TÂCHE À RÉALISER » Pouvez-vous reproduire à l'identique le passage de la recension sur les origines du christianisme albanais qui va de « Si les Albanais » jusqu'à « Balkans : les Besses. » inclus ?

──────── PASSAGE CITÉ

Recension: les origines du christianisme albanais
Publié : lun. 14 janv. 2008 20:19
NOTE DE LECTURE
Gottfried Schramm, Anfänge des albanischen Christentums. Die frühe Bekehrung der Bessen und ihre langen Folgen, 2e édition, Rombach, Verlag, Fribourg en Breisgau, 1999, 284 pages.
L’auteur, né en 1929, est un spécialiste de la linguistique et de l’histoire de l’Europe centrale et de la Russie. Il enseigne à l’université de Fribourg en Breisgau depuis 1965.
Ce livre, dont la première édition remonte à 1994, représente une contribution de première importance dans deux domaines : l’histoire des Balkans et l’histoire du christianisme.
L’auteur s’élève contre la thèse officielle qui fait des Albanais les descendants des Illyriens. En effet, toutes sortes d’arguments linguistiques s’opposent à ce que les Albanais aient toujours été présents dans le territoire qu’ils occupent. Le professeur Schramm s’appuie en particulier sur le fait que le vocabulaire albanais de la pêche et de la mer est constitué de mots empruntés aux langues romanes et slaves, alors que les Illyriens, ancêtres supposés des Albanais, étaient un peuple de marins et de pirates. Il est aussi frappant de constater que, alors qu’il y avait une présence grecque massive sur la côte de l’actuelle Albanie dès l’époque des anciens Illyriens, le vocabulaire albanais comporte infiniment plus de mots d’origine latine que de mots issus du grec ancien, et que le dialecte tosque, parlé dans le sud de l’Albanie, ne diffère pas sur ce point du dialecte guègue parlé dans le nord de l’Albanie et au Kosovo. Enfin, le recensement des toponymes d’origine slave montre que les Slaves sont arrivés dans les plaines d’Albanie dès le VIIe siècle, qu’ils ont largement pénétré dans les montagnes du sud de l’Albanie au IXe, mais qu’ils n’ont que faiblement pénétré dans les montagnes du nord, correspondant à l’ancien Arbanon dont il sera longuement question dans la suite du livre.
Si les Albanais ne sont pas les descendants des Illyriens, ils n’en demeurent pas moins un peuple dont la présence dans les Balkans est très ancienne, aussi ancienne que celle des Grecs et des Valaques et bien antérieure à l’arrivée des Slaves. Le professeur Schramm retrouve en effet, preuves linguistiques à l’appui, l’origine des Albanais dans une population thrace qui vivait dans les montagnes du centre des Balkans : les Besses.
Si les livres d’histoire ecclésiastique mentionnent l’évangélisation des Besses, à la fin du IVe siècle, par saint Nicétas, évêque de Remesiana, l’actuelle Bela Palanka, entre Niś et Pirot dans le sud de la Serbie, le professeur Schramm est sans doute le premier à rendre à ce fait toute son importance. Il traque les documents anciens relatifs à l’évangélisation des Besses par saint Nicétas et aboutit à un certain nombre de conclusions :
a) La conversion de ce peuple au christianisme a été massive et totale du vivant même de saint Nicétas ;
b) Saint Nicétas, suivant l’exemple de ce que l’évêque arien Ulfila avait fait pour les Goths, a utilisé le besse non seulement comme langue d’évangélisation, mais aussi comme langue liturgique ;
c) Le besse s’est ainsi trouvé, dès les premiers siècles chrétiens, langue liturgique à part entière, privilège qui n’était alors partagé que par le grec, le latin, le syriaque, le copte, l’arménien et le géorgien, auxquels s’ajouteraient le guèze, le slavon et le zyriane, et aucune autre langue avant la Réforme ;
d) Il y eut des moines et des monastères besses aussi loin qu’en Terre sainte.

────────────────
──────── DONNÉES FOURNIES

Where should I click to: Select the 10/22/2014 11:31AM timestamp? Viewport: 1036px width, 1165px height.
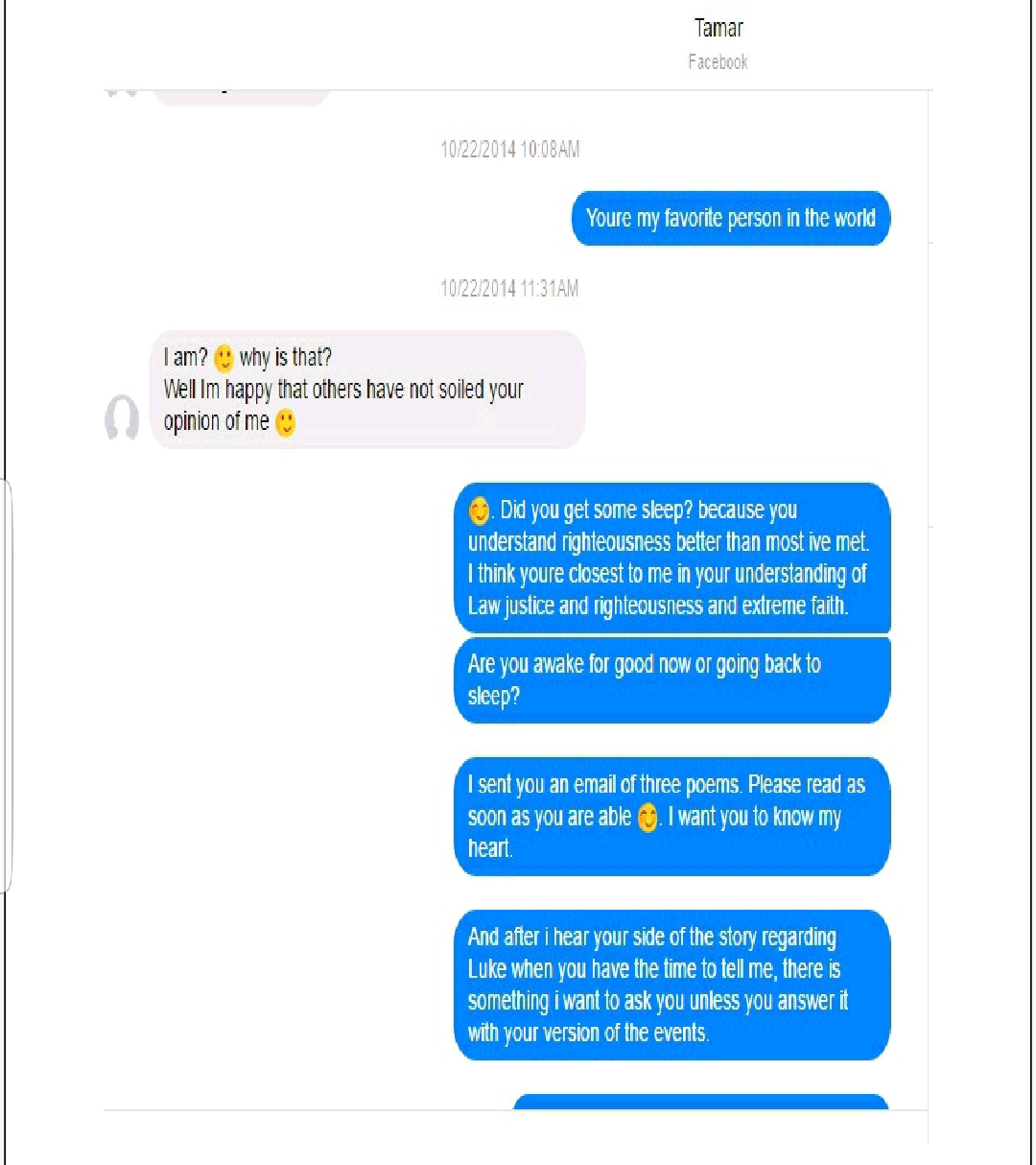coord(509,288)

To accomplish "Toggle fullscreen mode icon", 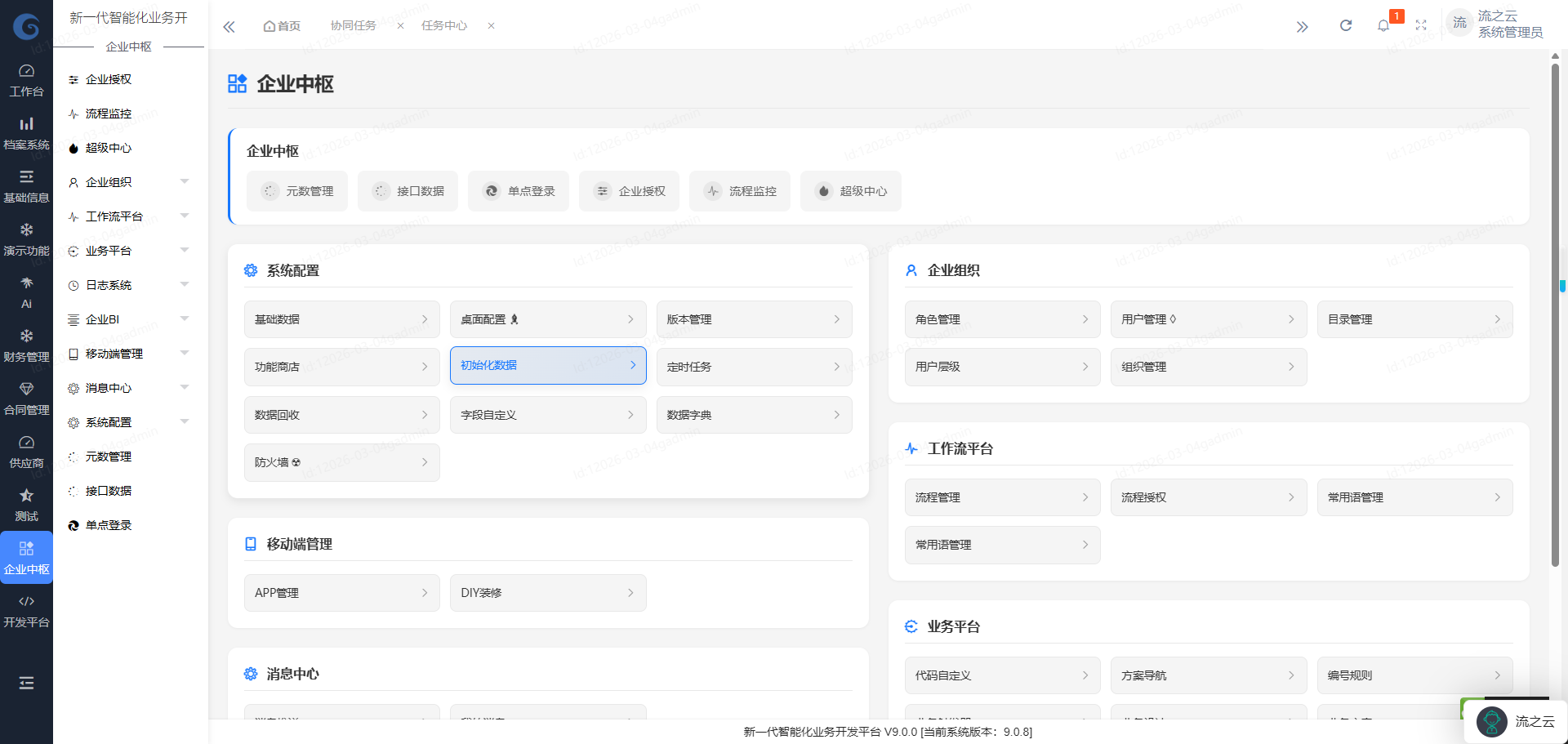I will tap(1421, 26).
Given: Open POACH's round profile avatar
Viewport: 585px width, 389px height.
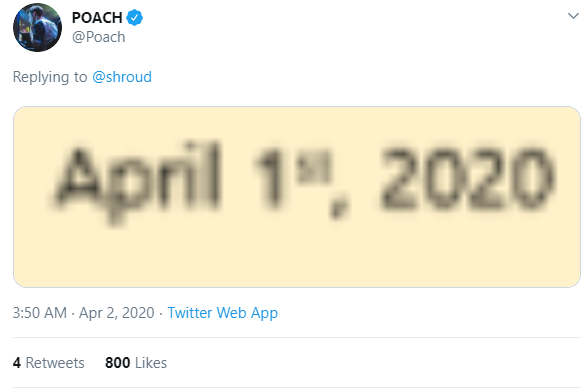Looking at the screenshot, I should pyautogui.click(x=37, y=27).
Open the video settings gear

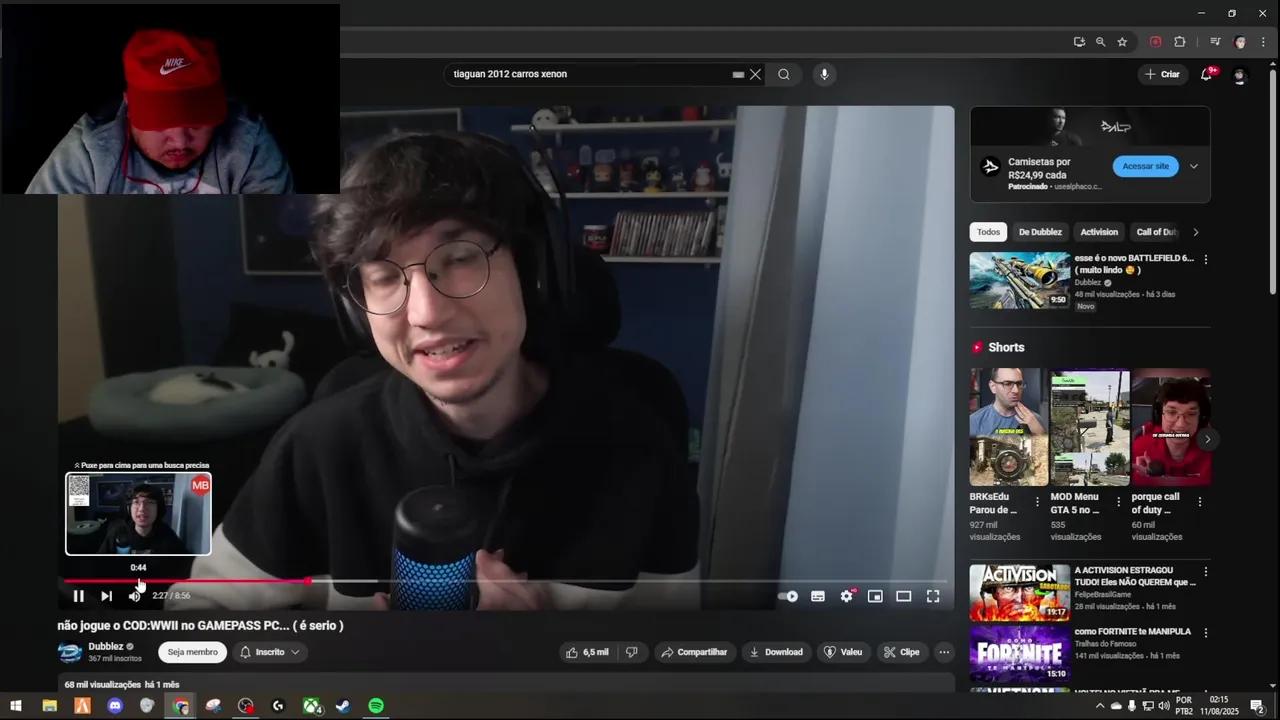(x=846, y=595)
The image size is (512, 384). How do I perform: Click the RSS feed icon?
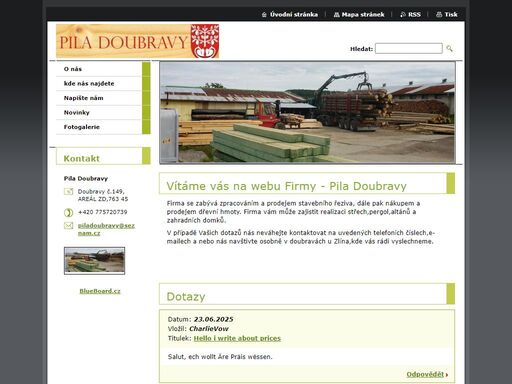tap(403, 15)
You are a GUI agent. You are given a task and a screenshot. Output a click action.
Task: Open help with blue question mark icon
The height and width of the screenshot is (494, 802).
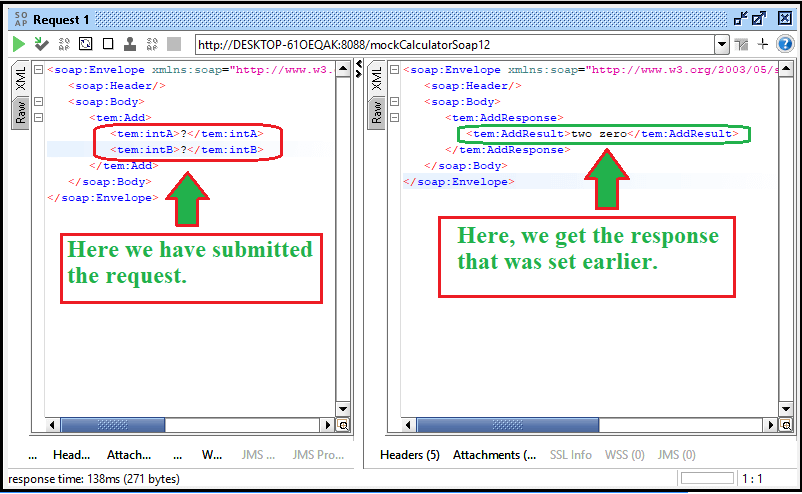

────────────────

RÉPONSE À LA TÂCHE »
Si les Albanais ne sont pas les descendants des Illyriens, ils n’en demeurent pas moins un peuple dont la présence dans les Balkans est très ancienne, aussi ancienne que celle des Grecs et des Valaques et bien antérieure à l’arrivée des Slaves. Le professeur Schramm retrouve en effet, preuves linguistiques à l’appui, l’origine des Albanais dans une population thrace qui vivait dans les montagnes du centre des Balkans : les Besses.